Aufstieg statt Geburtstagsparty des Sohnes
Von denen, die auch während der Pandemie mit ihm persönlichen Kontakt haben, wird er als bodenständig beschrieben, als freundlich und heimatverbunden, wobei Heimat eben nicht immer München sein muss, wo seine Frau, die Tochter und die zwei Söhne leben. Sein älterer Sohn ist am Tag des Aufstiegs 17 Jahre alt geworden. "Das werde ich mir wohl jahrelang anhören dürfen", sagt der Vater, der am Sonntag zu einer noch etwas größeren Party eingeladen war.
Warum es in Fürth besser, ja viel besser funktioniert als in Ingolstadt? "Ich hatte hier Zeit, die Mannschaft in mehreren Transferperioden zusammenzustellen", sagt Leitl, der gemeinsam mit Sport-Geschäftsführer Rachid Azzouzi den Kader aufgeräumt hat. Diesmal hatte er die passenden Spieler für sein System, auch sie waren jung und hungrig.
Und dann sind da noch diese besonderen Umstände: Die Hygienebestimmungen haben es ihm in den vergangenen Monaten zusätzlich erschwert, das Familienleben zu pflegen. Also hat er sich gemeinsam mit Andre Mijatovic noch mehr auf Fußball konzentriert. In Ingolstadt war der Kroate Leitl erst ein Mitspieler, dann bald ein Co-Trainer, in Fürth ist er noch ein bisschen mehr.

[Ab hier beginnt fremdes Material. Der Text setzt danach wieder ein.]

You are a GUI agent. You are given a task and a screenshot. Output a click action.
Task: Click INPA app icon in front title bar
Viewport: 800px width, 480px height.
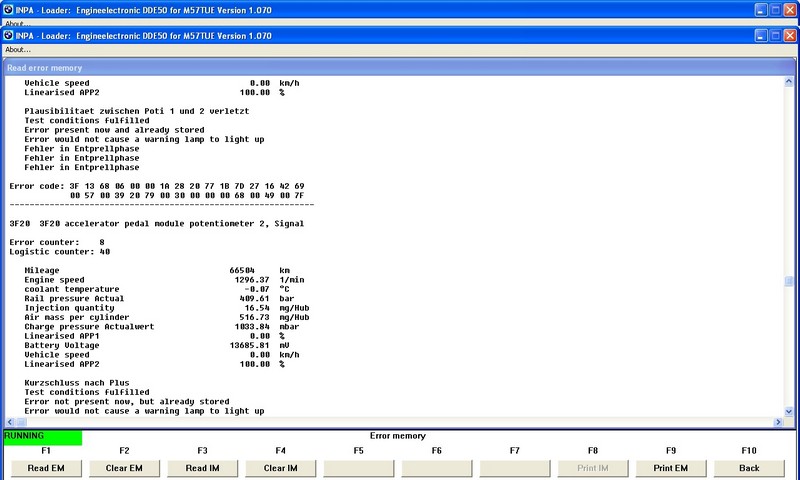click(x=9, y=35)

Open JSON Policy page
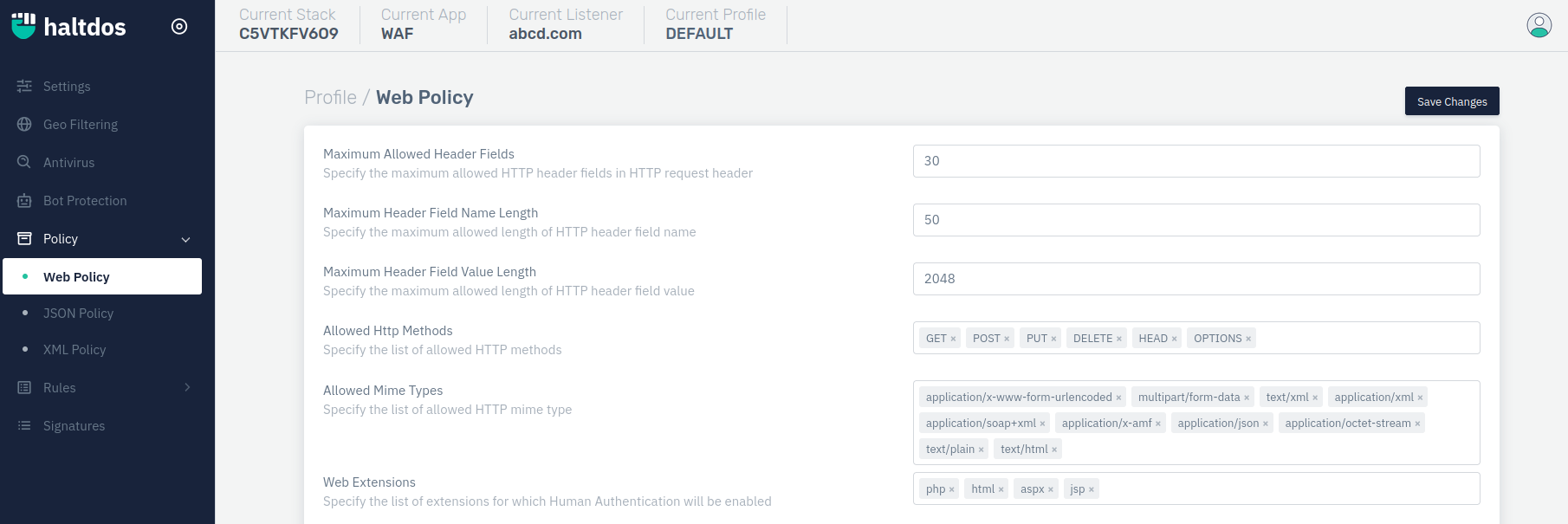(x=78, y=314)
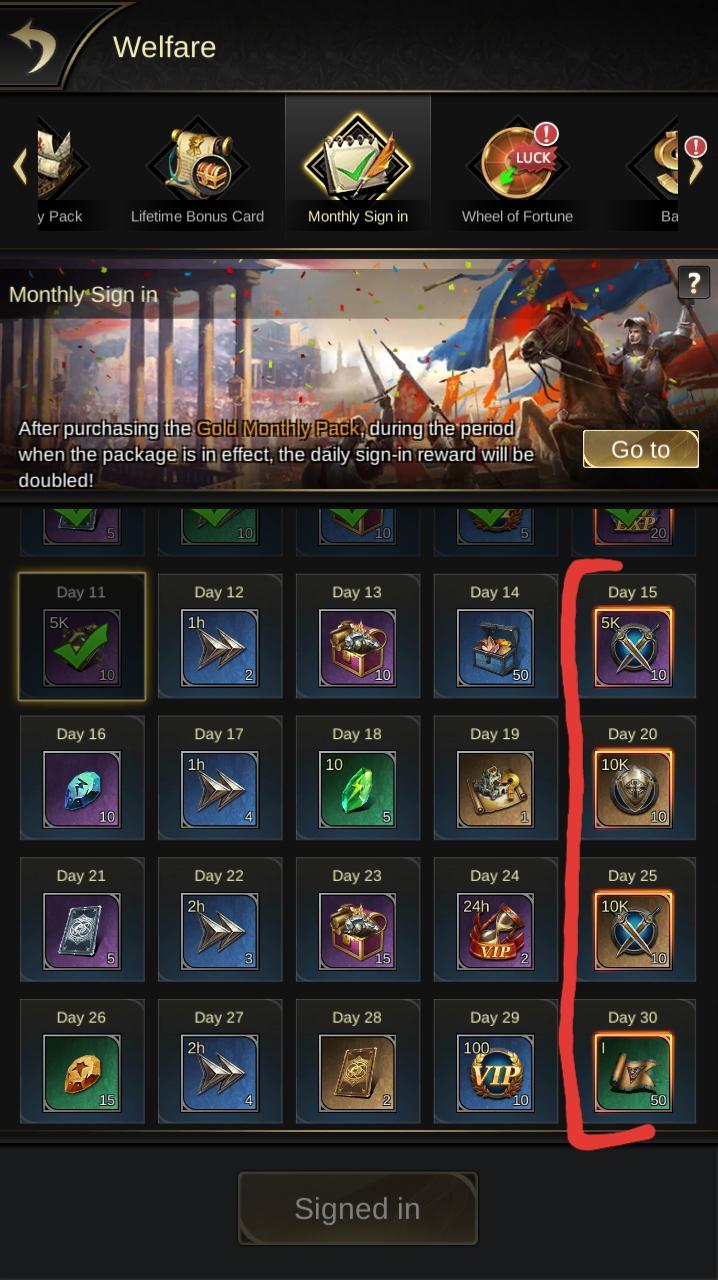Click the Go to button
The image size is (718, 1280).
pos(640,449)
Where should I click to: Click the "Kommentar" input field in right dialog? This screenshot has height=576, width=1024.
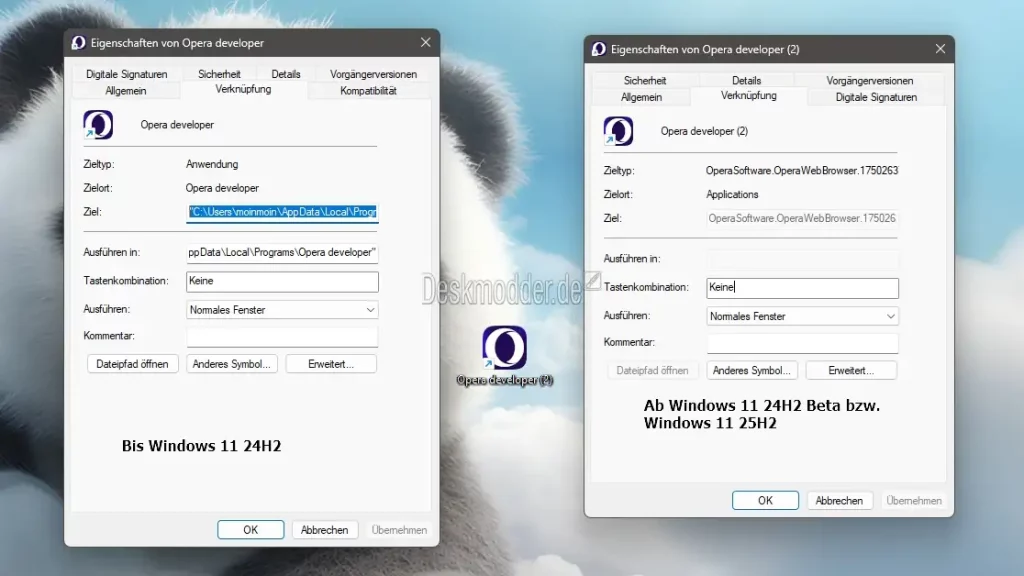(x=802, y=344)
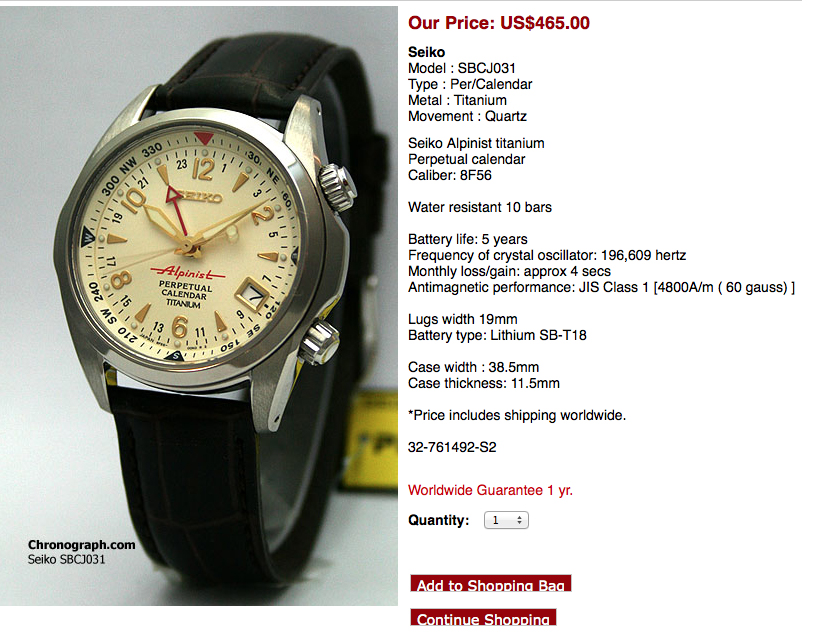Click the red Alpinist logo on dial
This screenshot has width=819, height=641.
pyautogui.click(x=188, y=272)
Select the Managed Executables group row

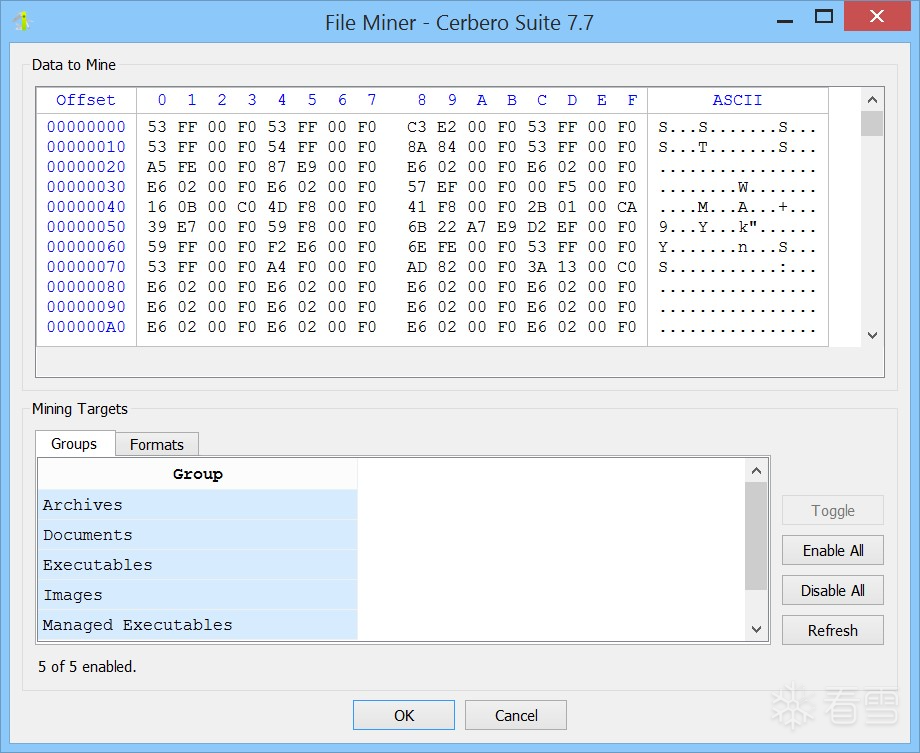pyautogui.click(x=197, y=625)
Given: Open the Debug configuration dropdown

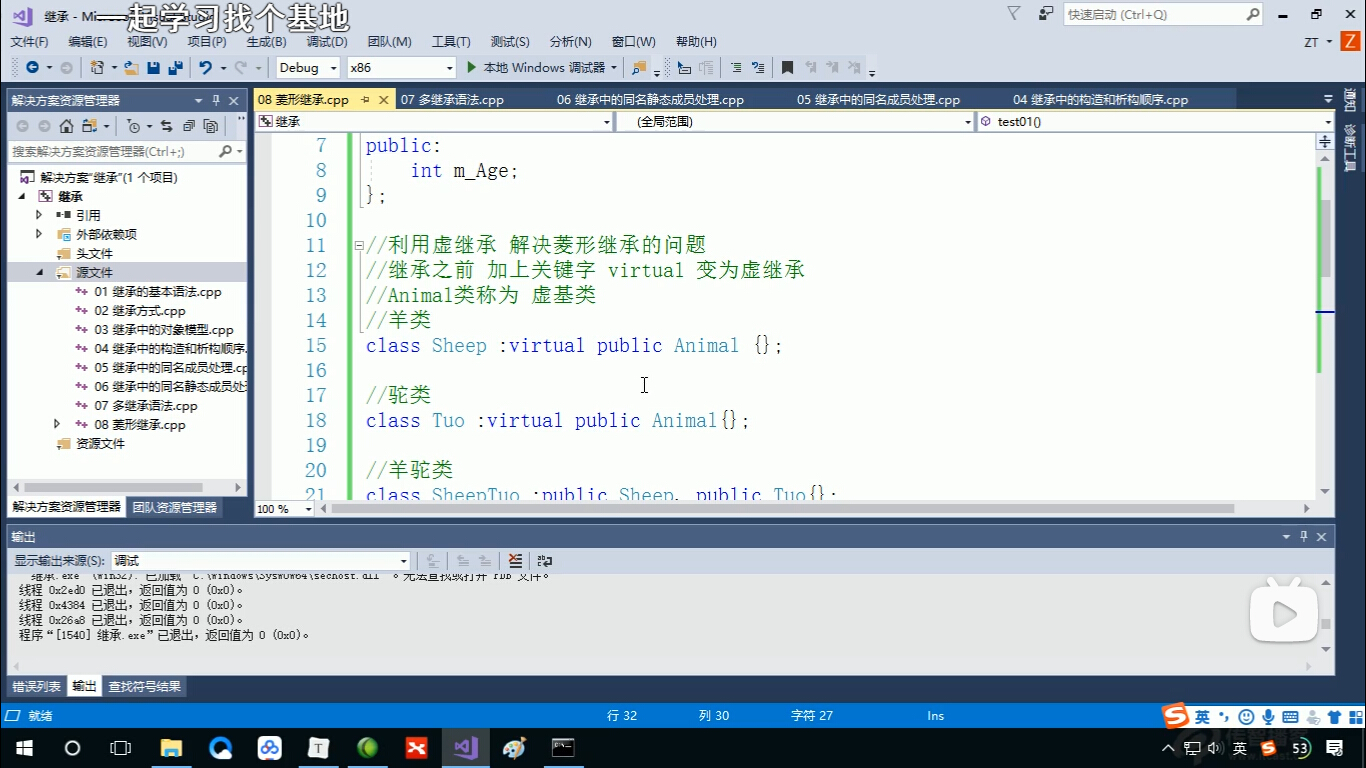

So funktioniert die Fürther Trainer-WG
"Wir haben eine Trainer-WG", erzählt Leitl, der Mijatovic nicht nur einen Kollegen, sondern auch einen Freund nennt. Fernab der Familien schmeißen sie gemeinsam einen Haushalt und können so noch mehr über die richtige Taktik, Spielerführung und die Zukunft des Fußballs philosophieren. "Das hat uns in unserer Arbeit noch ein Stück nach vorne gebracht", ist sich Leitl sicher. Am Ende war es regelrecht eine Leistungsexplosion in der Trainer-WG.
Wer dort fürs Kochen zuständig ist? "Wir haben uns am Anfang abgewechselt, aber sind dann ein bisschen faul geworden und haben Essen geholt", berichtet Leitl lachend. "Jetzt geht es eher darum, wer den Müll rausbringt", sagt er.
Wer ihn da so aufgeräumt sitzen sieht am Tag nach dem Aufstieg, kann sich eher nicht vorstellen, dass er allzu großes Chaos duldet.